Por ejemplo y entrando en algún detalle habitual, un discípulo de Cristo jamás tratará mal a persona alguna; al que está equivocado le debe corregir: si, pero con afecto: si no, no le podrá ayudar. Pues hay que convivir, con cariño y con delicadeza, con todos; hay que comprender; hay que disculpar; hay que ser fraternos; hay que vivir, dulce y tiernamente, el mandamiento del amor y; como aconsejaba San Juan de la Cruz:
·        “En todo momento hay que poner amor, donde no hay amor, para sacar amor”.
Y eso hay que hacerlo también en esas circunstancias aparentemente intrascendentes que nos brindan, a cada instante, el trabajo profesional y las relaciones familiares y sociales.
Por lo tanto, tú y yo, todos: la inmensidad de cristianos dispersos por el mundo, provecharemos hasta las más banales oportunidades que se presenten a nuestro alrededor, para santificarlas, para santificarnos personalmente y para santificar a todos y especialmente a los que con nosotros comparten los mismos afanes cotidianos, sintiéndonos colaboradores en ese bello plan que Dios nos tiene encomendado.

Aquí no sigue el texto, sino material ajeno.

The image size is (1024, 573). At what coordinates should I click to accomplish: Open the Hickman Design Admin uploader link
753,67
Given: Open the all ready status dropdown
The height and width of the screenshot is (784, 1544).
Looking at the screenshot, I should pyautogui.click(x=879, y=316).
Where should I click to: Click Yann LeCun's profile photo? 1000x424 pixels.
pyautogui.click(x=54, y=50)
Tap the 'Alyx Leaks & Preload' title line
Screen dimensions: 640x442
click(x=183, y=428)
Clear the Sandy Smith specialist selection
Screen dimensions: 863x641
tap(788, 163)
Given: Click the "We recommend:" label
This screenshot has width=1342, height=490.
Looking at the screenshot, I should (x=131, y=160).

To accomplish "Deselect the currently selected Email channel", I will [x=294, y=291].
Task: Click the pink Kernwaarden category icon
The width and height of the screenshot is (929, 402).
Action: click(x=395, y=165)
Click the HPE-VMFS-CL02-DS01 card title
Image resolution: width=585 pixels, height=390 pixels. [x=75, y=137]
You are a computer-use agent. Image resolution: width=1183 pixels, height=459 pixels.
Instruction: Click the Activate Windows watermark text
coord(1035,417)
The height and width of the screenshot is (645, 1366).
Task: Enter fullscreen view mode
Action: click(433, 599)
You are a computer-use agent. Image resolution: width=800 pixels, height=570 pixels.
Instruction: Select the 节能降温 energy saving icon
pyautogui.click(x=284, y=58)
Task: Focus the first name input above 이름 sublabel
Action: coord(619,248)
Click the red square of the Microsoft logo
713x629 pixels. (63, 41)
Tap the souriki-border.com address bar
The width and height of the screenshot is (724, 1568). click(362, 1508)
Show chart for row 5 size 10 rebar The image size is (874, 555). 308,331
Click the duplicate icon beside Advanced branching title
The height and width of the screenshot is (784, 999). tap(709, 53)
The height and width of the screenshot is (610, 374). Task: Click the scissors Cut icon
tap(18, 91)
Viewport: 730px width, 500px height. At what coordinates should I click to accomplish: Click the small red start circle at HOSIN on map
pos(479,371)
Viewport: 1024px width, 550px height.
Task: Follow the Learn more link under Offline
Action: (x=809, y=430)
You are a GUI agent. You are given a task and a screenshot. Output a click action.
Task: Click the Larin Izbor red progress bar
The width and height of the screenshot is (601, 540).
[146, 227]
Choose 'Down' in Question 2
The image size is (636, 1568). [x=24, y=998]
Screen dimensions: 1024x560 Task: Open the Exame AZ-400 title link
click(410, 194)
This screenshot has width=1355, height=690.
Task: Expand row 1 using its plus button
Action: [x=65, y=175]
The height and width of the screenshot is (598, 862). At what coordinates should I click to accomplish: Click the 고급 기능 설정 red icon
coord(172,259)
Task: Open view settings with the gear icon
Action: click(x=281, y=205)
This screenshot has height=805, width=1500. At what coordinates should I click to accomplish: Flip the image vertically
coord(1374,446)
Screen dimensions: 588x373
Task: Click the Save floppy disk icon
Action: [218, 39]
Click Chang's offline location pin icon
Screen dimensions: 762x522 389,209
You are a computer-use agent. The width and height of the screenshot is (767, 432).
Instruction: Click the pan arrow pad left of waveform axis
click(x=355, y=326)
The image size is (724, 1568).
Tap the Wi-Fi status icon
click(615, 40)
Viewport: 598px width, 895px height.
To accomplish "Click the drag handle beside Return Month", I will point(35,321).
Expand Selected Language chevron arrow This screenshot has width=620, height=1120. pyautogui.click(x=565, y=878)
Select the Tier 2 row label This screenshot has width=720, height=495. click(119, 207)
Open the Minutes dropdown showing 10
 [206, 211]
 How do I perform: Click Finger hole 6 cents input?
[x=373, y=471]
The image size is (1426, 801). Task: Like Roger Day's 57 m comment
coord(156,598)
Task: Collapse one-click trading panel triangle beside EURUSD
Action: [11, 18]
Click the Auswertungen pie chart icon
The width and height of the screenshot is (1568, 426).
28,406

Para continuar recojo ahora unas consideraciones de Teresa de Ávila, en el libro de la vida: 
·        “Todo es nada, y menos que nada, lo que se acaba y no contenta a Dios”.
Cuando una persona se aleja de su fin, cuando se olvida de que Dios la ha creado para la santidad, para el cielo, para la dicha inconmensurable de una felicidad eterna; la persona, deja de saborear la paz, el sosiego y la serenidad.
Debemos por lo tanto esforzarnos para no perder nunca este trascendente punto de mira sobrenatural, este criterio que siempre ha de estar anclado en nuestra vida, en nuestra labor diaria.
Nos dice San Josemaría:
·        “Ya podéis llegar a la cumbre de vuestra tarea profesional, ya podéis alcanzar los triunfos más resonantes, como fruto de esa libérrima iniciativa que ejercéis en las actividades temporales; pero si me abandonáis ese sentido sobrenatural que ha de presidir todo nuestro quehacer humano, habréis errado lamentablemente el camino”.
Nos ha dicho San Josemaría acertadamente que ya podemos lograr los éxitos más espectaculares en el terreno social, en la actuación pública, en el quehacer profesional, pero si nos descuidamos interiormente y nos apartamos del Señor, al final habremos fracasado rotundamente.
Ante Dios, y es lo que en definitiva cuenta, conseguiremos la victoria si luchamos por portarnos como cristianos auténticos: no cabe una solución intermedia.
Si nos presentamos ante Dios Nuestro Señor como los niños pequeños, convencidos de nuestra debilidad pero dispuestos a ayudar, alcanzaremos más fácilmente la meta: arrastraremos la red, colmada de abundantes frutos; y al llegar a la orilla nos sentiremos  dichosamente eficaces, felices, porque donde fallan nuestras fuerzas, donde fallan nuestros propósitos, llega el inconmensurable poder de Dios.